**DATA RECORDS**
---------------

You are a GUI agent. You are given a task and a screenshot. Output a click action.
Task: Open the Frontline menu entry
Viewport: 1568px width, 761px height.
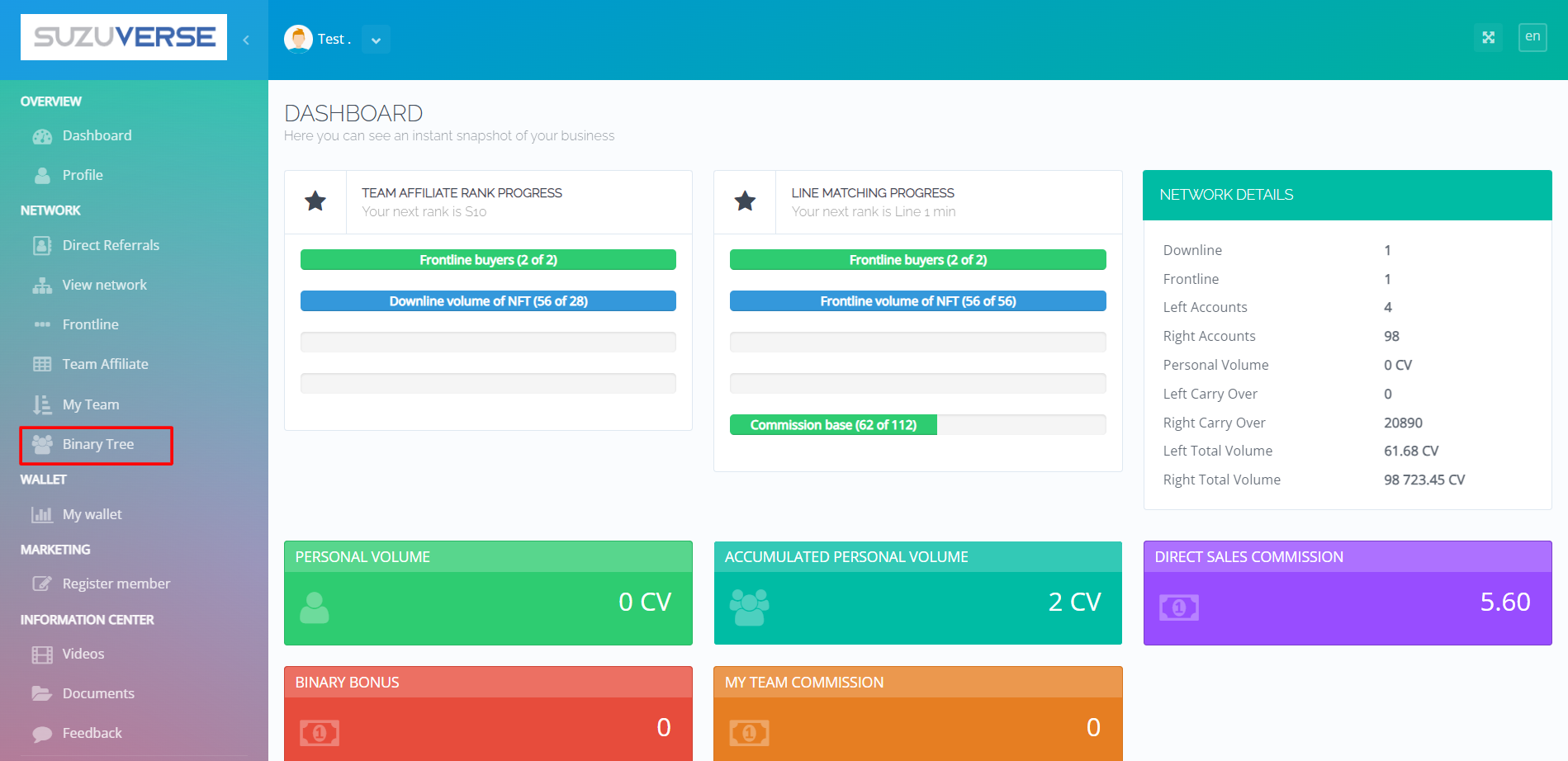(x=90, y=325)
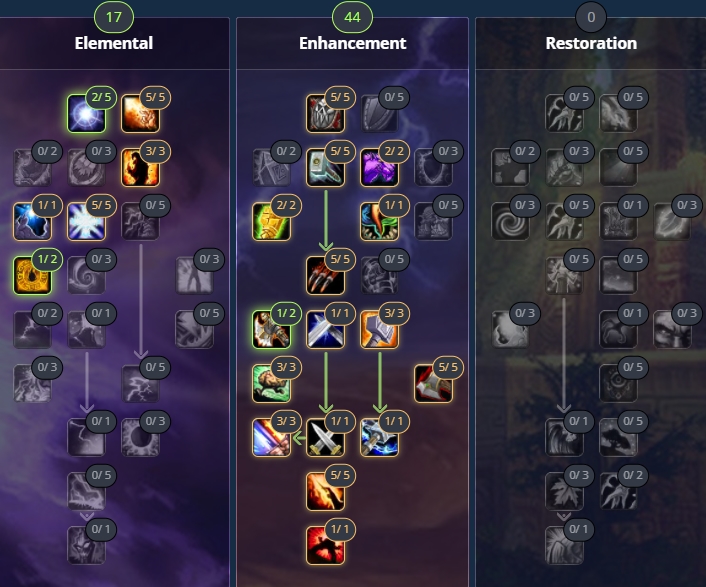This screenshot has width=706, height=587.
Task: Click the 2/5 glowing orb Elemental talent
Action: pyautogui.click(x=86, y=113)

---------------

Above are the records; copy them exactly without the pictures.

**TASK SOLUTION**
You are a GUI agent. You are given a task and a screenshot. Output a click action.
Task: Open the Frontline menu entry
Viewport: 1568px width, 761px height.
(x=90, y=325)
This screenshot has width=706, height=587.
Task: Click the 2/5 glowing orb Elemental talent
Action: pyautogui.click(x=86, y=113)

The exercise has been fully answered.